Fugate made his comments at a hearing convened by the Economic Policy Subcommittee of the Senate Banking Committee. The meeting was chaired by Sen. Jeff Merkley (D-Ore.)

The hearing was tense as both supporters and opponents of the rate increases voiced their views.

State insurance regulators, members of Congress and citizens from Texas and other states along the Gulf Coast, joined by officials and NFIP customers from Florida to Vermont, are voicing deep concern about the affordability issue. They fear rate increases of up to 3,000% as mandated by the law will force people to give up their homes.

However, Alicia Puente Cackley, director of Financial Markets and Community Investment for the Government Accountability Office, said the GAO's study of the issue found limited problems.

Cackley testified that, in a study of remaining subsidies, the GAO estimated that with the changes in the rates mandated by Biggert-Waters, approximately 438,000 policies no longer are eligible for subsidies, including about 345,000 policies for second homes, about 87,000 business policies, and about 9,000 policies for single-family properties that had severe-repetitive losses.

Cackley said that subsidies on most of the approximately 715,000 remaining subsidized policies are expected to be eliminated over time as properties are sold or coverage lapses, as are previous exemptions from rate increases after flood zone map revisions.

Fugate's testimony was consistent with that of Cackley. He said approximately 20% of policyholders, representing approximately 1.1 million of the 5.6 million NFIP policies, now pay subsidized rates.

He added that as FEMA implements the changes stipulated in the new law, these policyholders will eventually pay rates that reflect actual risk to their properties.

“The remaining 80% of policyholders will not see increases as a result of this change, although it is possible that their rates will increase if, in the future, new maps reveal higher risk under the phase-out of grandfathered rates required by the legislation,” Fugate testified at Wednesday's session.

Fugate said that, as mandated by Biggert-Waters, FEMA is charged with completing a study with the National Academy of Sciences to explore ways to encourage/maintain participation in the NFIP, methods to educate consumers about the NFIP and flood risk, and methods for establishing an affordability framework for the NFIP, including implications of affordability programs for the NFIP and the federal budget.

The hearing was demanded by Louisiana's two senators, Democrat. Mary Landrieu and Republican David Vitter. They say the rate hikes will have a severe impact on those who live in coastal areas of their state, and ask that the rate increases be delayed until affordability studies are completed and the accuracy of maps being used to set new rates is ascertained.

But supporters of the law asked the senators attending the meeting to hang tight.

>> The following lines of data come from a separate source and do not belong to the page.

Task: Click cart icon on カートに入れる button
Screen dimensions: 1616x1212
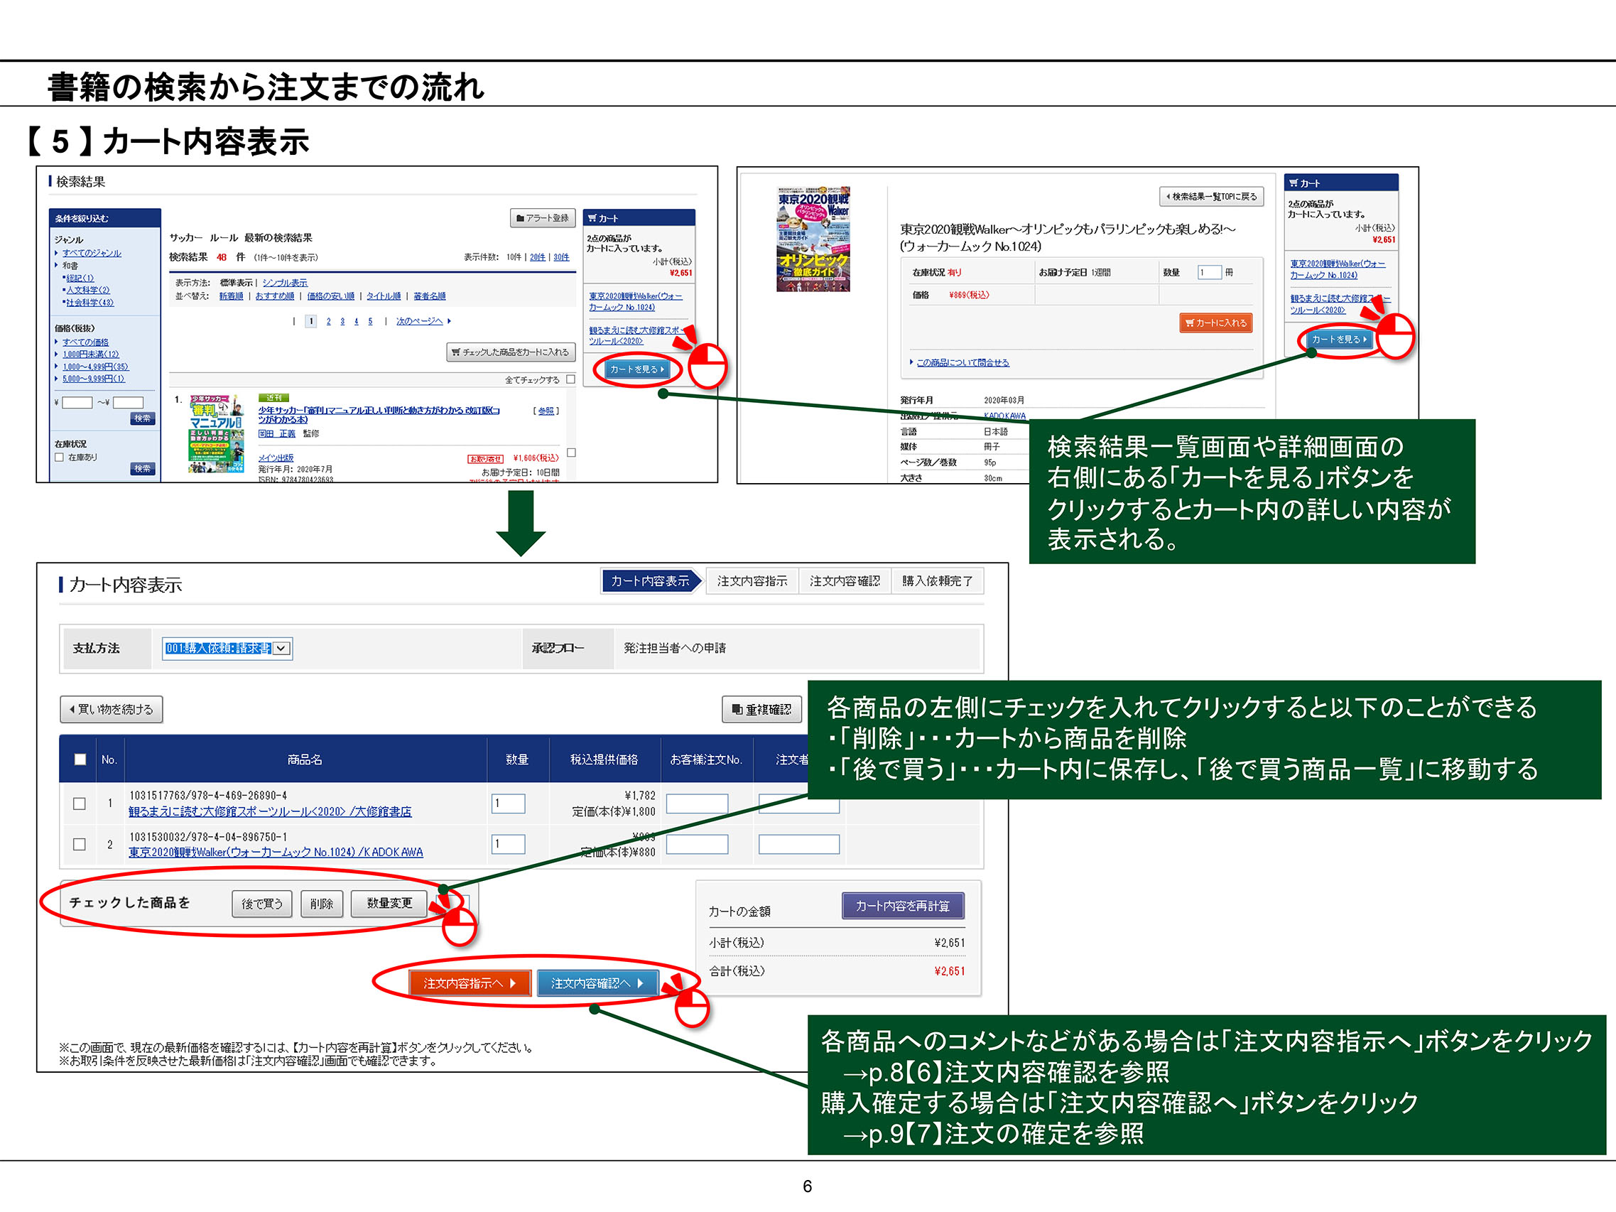Action: (1190, 323)
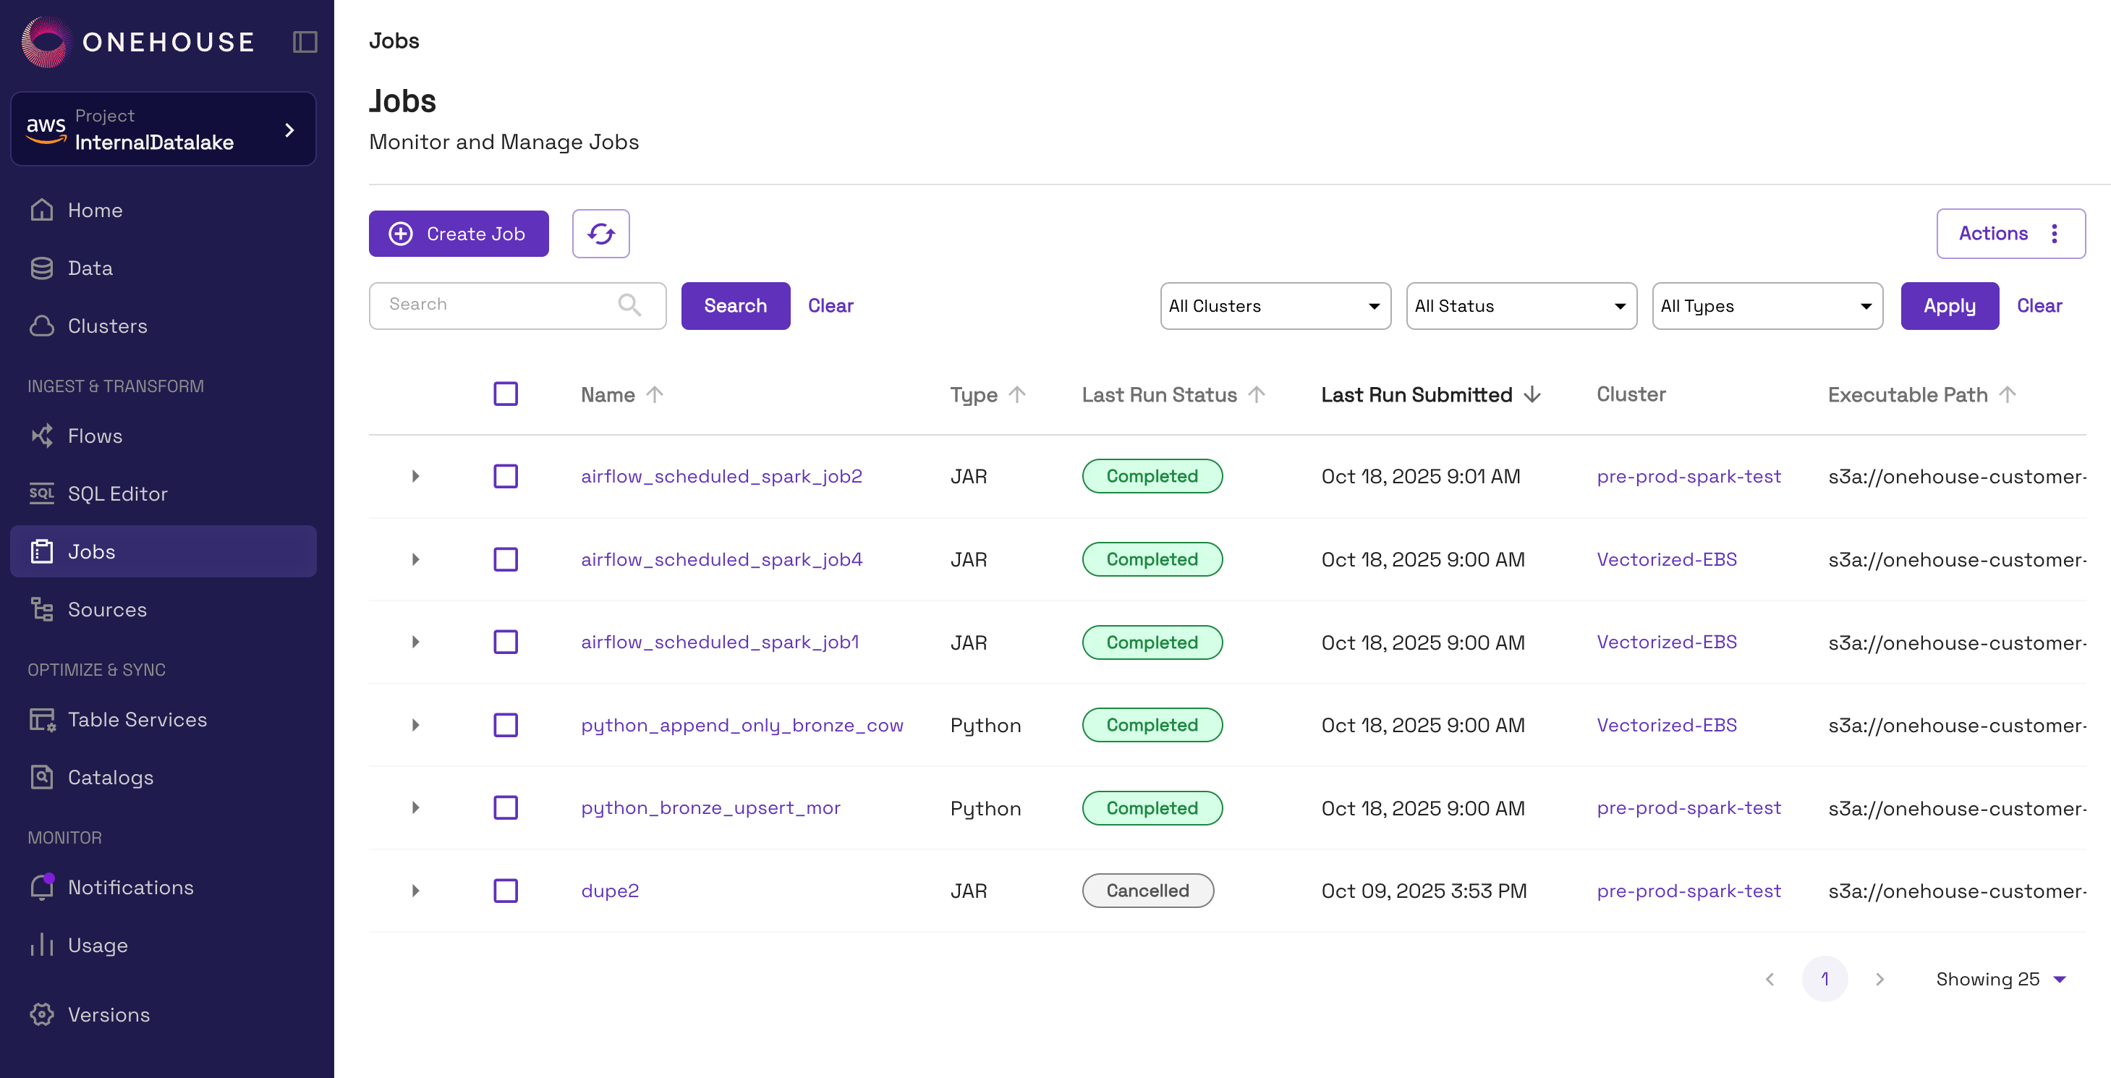The width and height of the screenshot is (2111, 1078).
Task: Go to next page arrow
Action: click(x=1879, y=979)
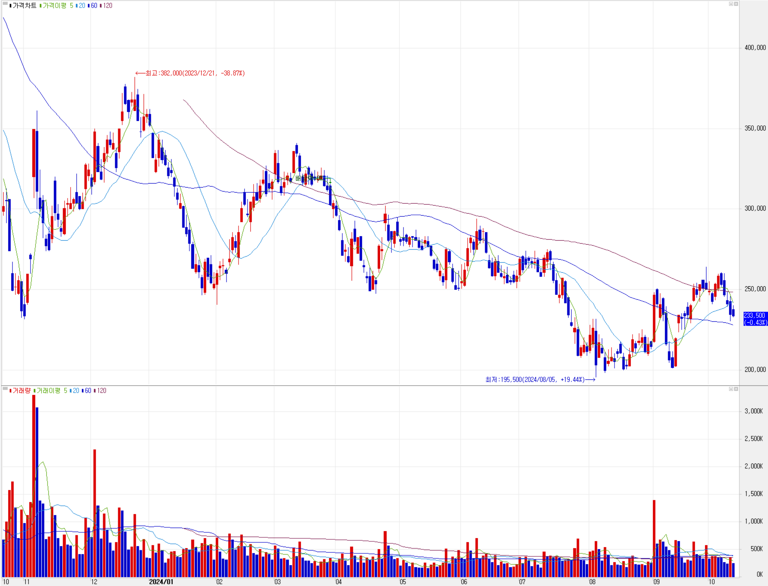Screen dimensions: 768x586
Task: Click the price 120-day MA legend entry
Action: [107, 6]
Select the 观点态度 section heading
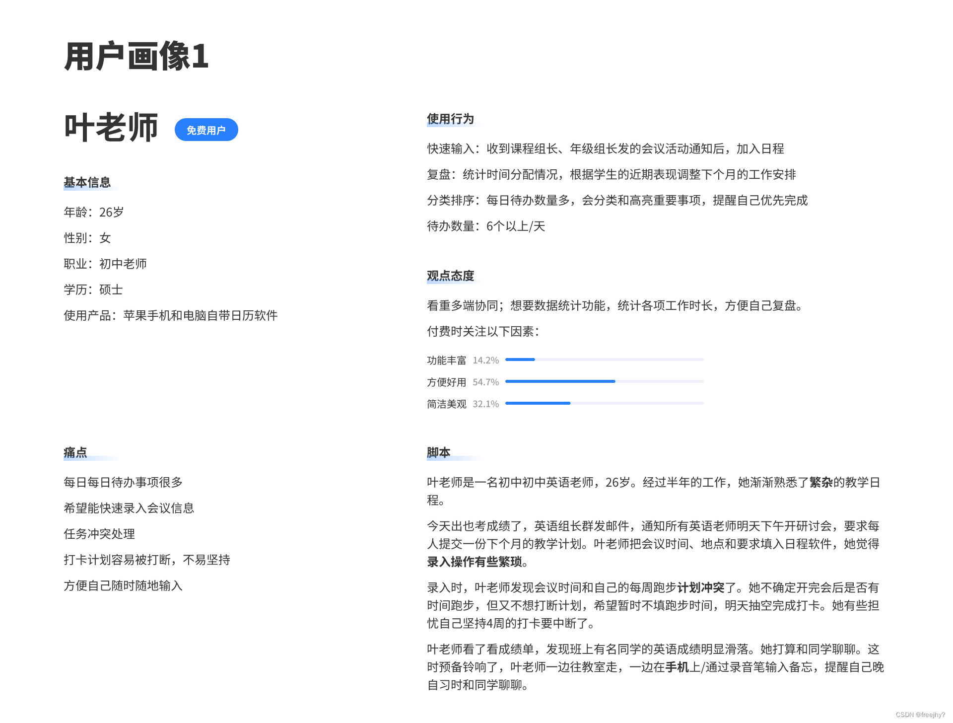Screen dimensions: 953x723 pyautogui.click(x=450, y=276)
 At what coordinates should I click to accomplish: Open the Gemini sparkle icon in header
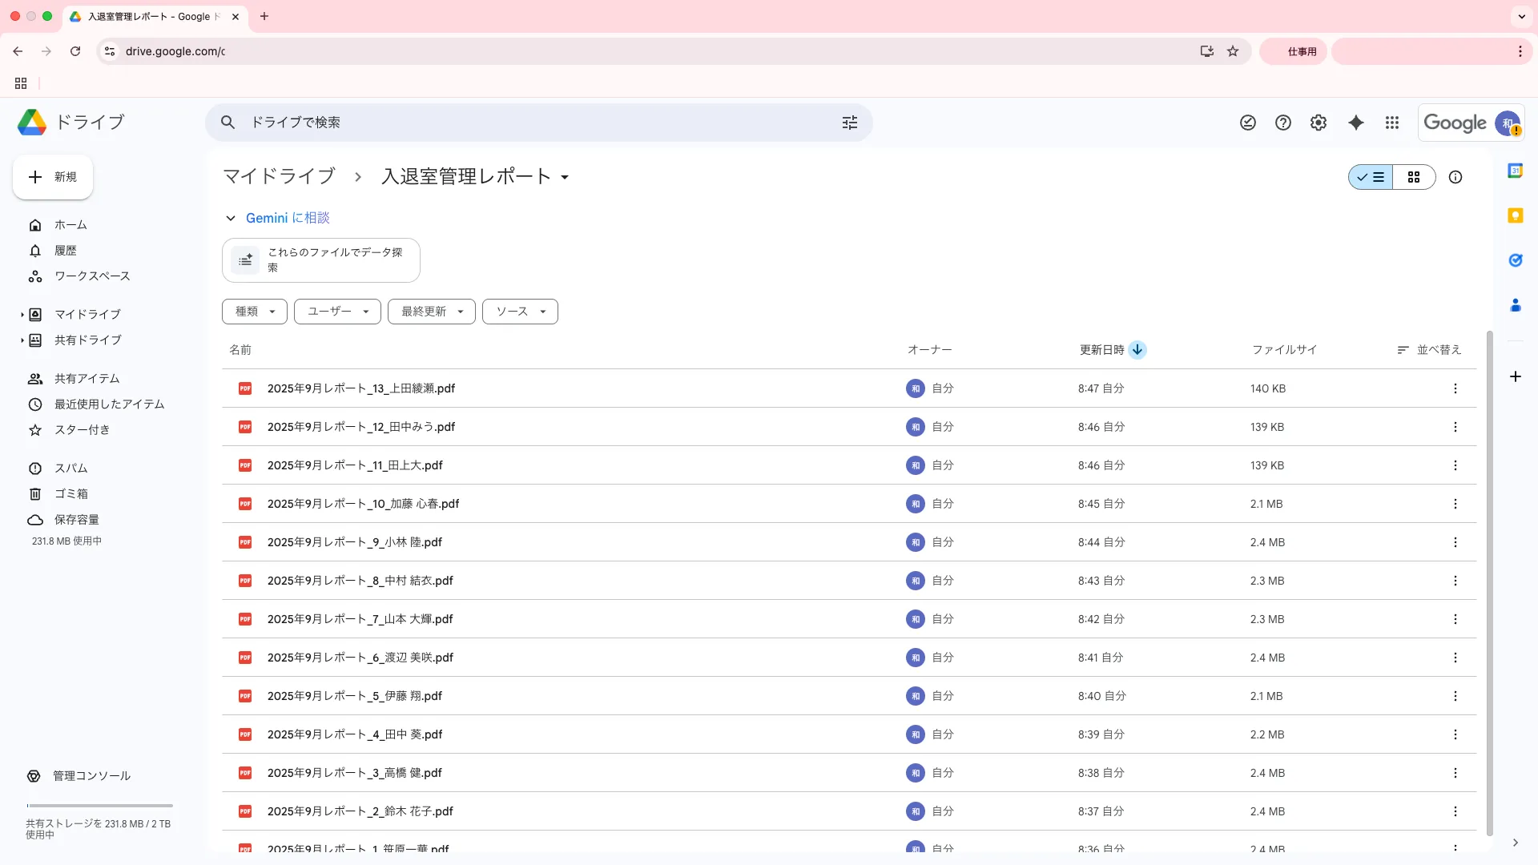pyautogui.click(x=1355, y=123)
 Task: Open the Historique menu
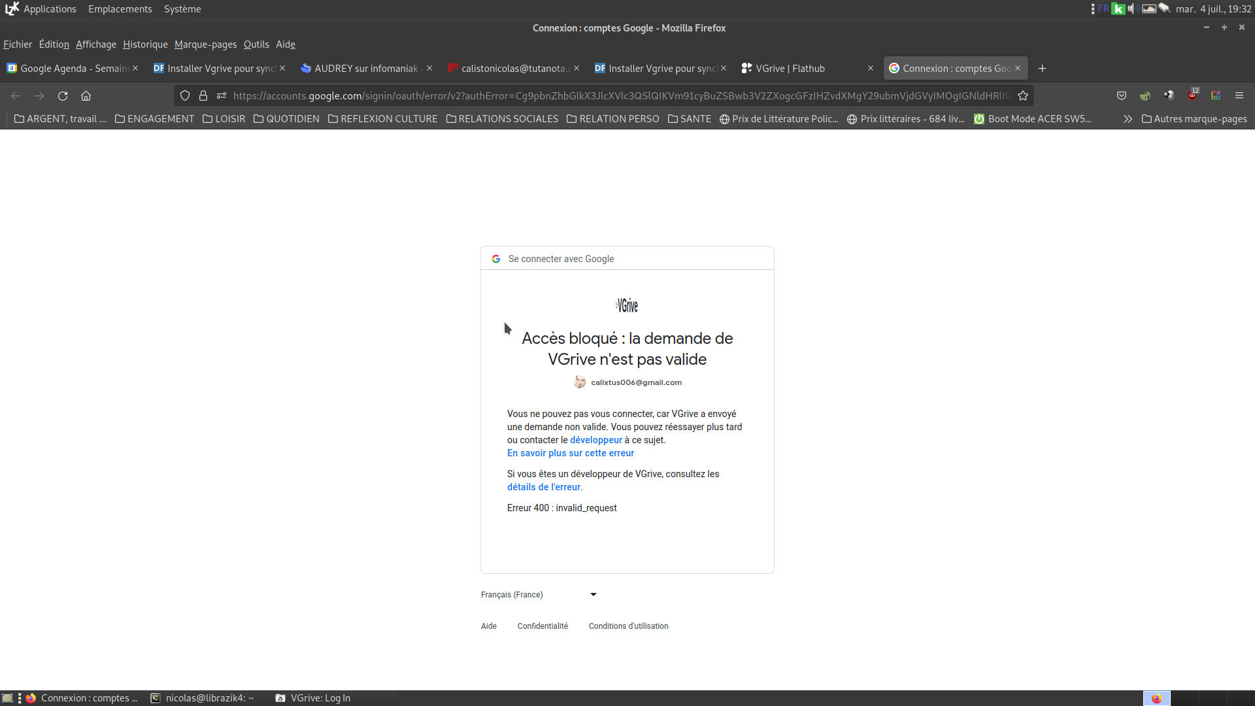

In a statement submitted at the hearing, Jimi Grande, senior vice president of federal and political affairs for the National Association of Mutual Insurance Companies, said that in those cases where assistance is truly needed, NAMIC supports providing assistance – on a means-tested basis – for those property owners who truly cannot afford the new rates.

“It is important, however, that any assistance to low-income homeowners should be fully transparent and not hidden as suppressed premiums that leave the homeowner blind to the actual risk they face from flood and the NFIP underfunded,” Grande said.

Steve Ellis, vice president of Taxpayers for Common Sense, added that “it is important to recognize that policyholders are not being denied the ability to purchase flood insurance.”

He said Biggert-Waters “simply eliminates the subsidized rates.”

“In reality, the biggest shift will be that second homes and businesses that used to claim 38% of the subsidized policies will now represent only 1.5% of the total,” Ellis said.